И. С.-Я.: А нет ощущения, что этот не до конца удавшийся диалог — я имею в виду попытку рассказать с помощью выставки, кто мы такие, — это следствие непроговоренности здесь? Иными словами, мы пытаемся показать наружу что-то, чего мы еще сами о себе не знаем, не понимаем. Мы хотим показать регион — через визуальное искусство, но существует ли этот регион как целостное явление? Есть ли у него собственный миф?

Б. Ф.: А это главный вопрос, на который нет ответа. Как можно показать искусство Слобожанщины, что его определяет, как показать искусство Харькова? Понятно, эти вопросы должны обсуждаться не после того, как сделана выставка, а до того. И они обсуждались, но за 20 лет существования очень небольшого количества институций остается ощущение, что эти вещи не были проговорены .

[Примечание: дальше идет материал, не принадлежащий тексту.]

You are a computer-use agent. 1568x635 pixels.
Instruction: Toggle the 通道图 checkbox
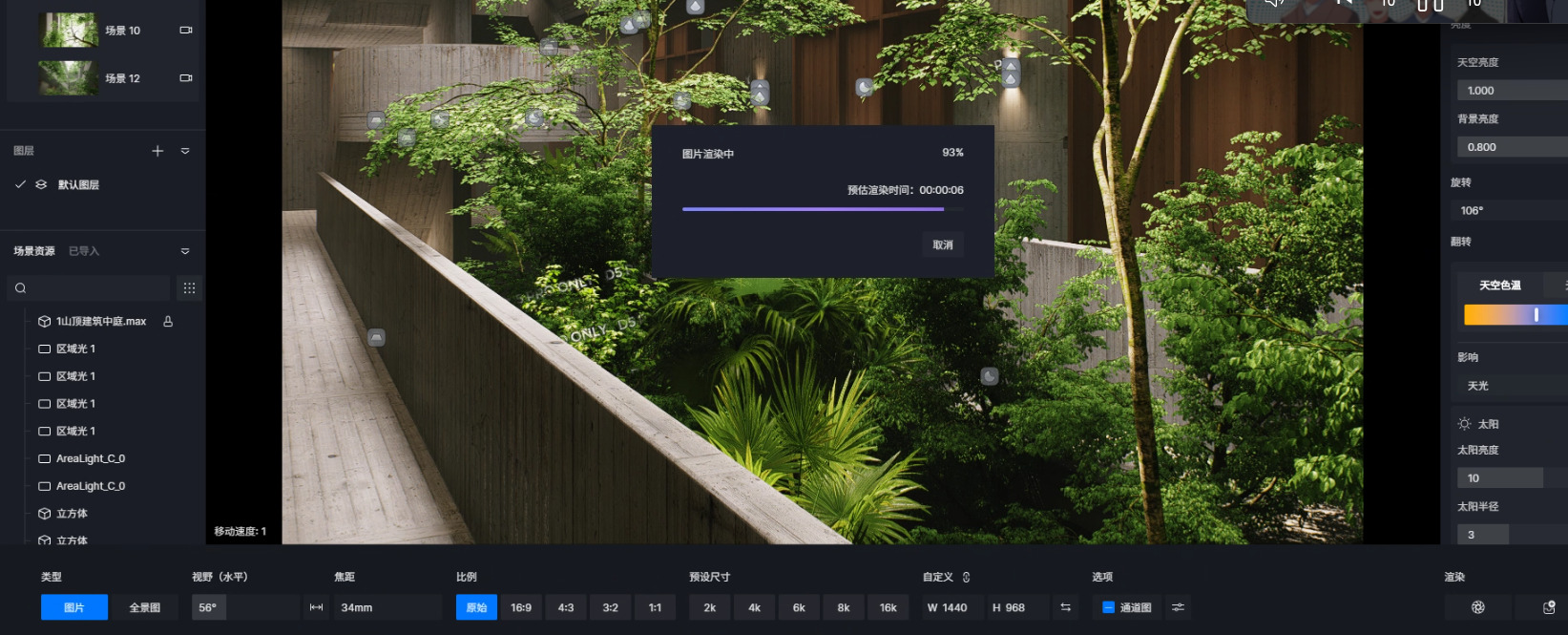[1108, 607]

Это проблема не только харьковская, это проблема того, как можно о чем-то высказываться, чему лет не так уж много. Как на короткой дистанции можно сделать объективное высказывание о том, что происходит прямо сейчас. Мир искусства в Украине сформирован не до конца. Нет достаточного количества галерей, кураторов, арт-критики.

Что меня удивило в Ужгороде, что там, если я правильно понял по рассказам, от двух до четырех постоянно функционирующих интересных галерей. В Харькове такое же количество. Но там население сто двадцать тысяч, а здесь два миллиона. Вот это отличие почти в двадцать раз — оно должно быть для харьковчан вопросом, в каком мире мы живем, как эти институции, их отсутствие и присутствие влияет на наше понимание того, где мы находимся.

Вся суть этого форума, «СлободаКульт», — чтобы люди увидели друг друга и общались, а не про нарратив Слобожанщина/Закарпатье, который у кого-то отзывается, у кого-то нет. Я подозреваю, что он отзывается у людей старой закалки, там где важна привязанность к земле. Современное искусство и культура — они про другое, поэтому этот форум — он где-то удался, где-то нет. И мне интересно, как мы с вами получим ответ на вопрос, что удалось, а что нет. Как изменится от присутствия Aza Nizi Maza — мукачевская школа. Как изменится Aza Nizi Maza от этой поездки.

Сообщество интересно тем, когда оно внутри не консолидировано, когда оно способно внутри себя к продуктивному диссенсусу, а не консенсусу. Мы  – студия Aza Nizi Maza – мне кажется, способны пока. Мир искусства открыт для новых высказываний — вот вся наша проповедь. И не обязательно для высказываний «в стиле » Aza Nizi Maza.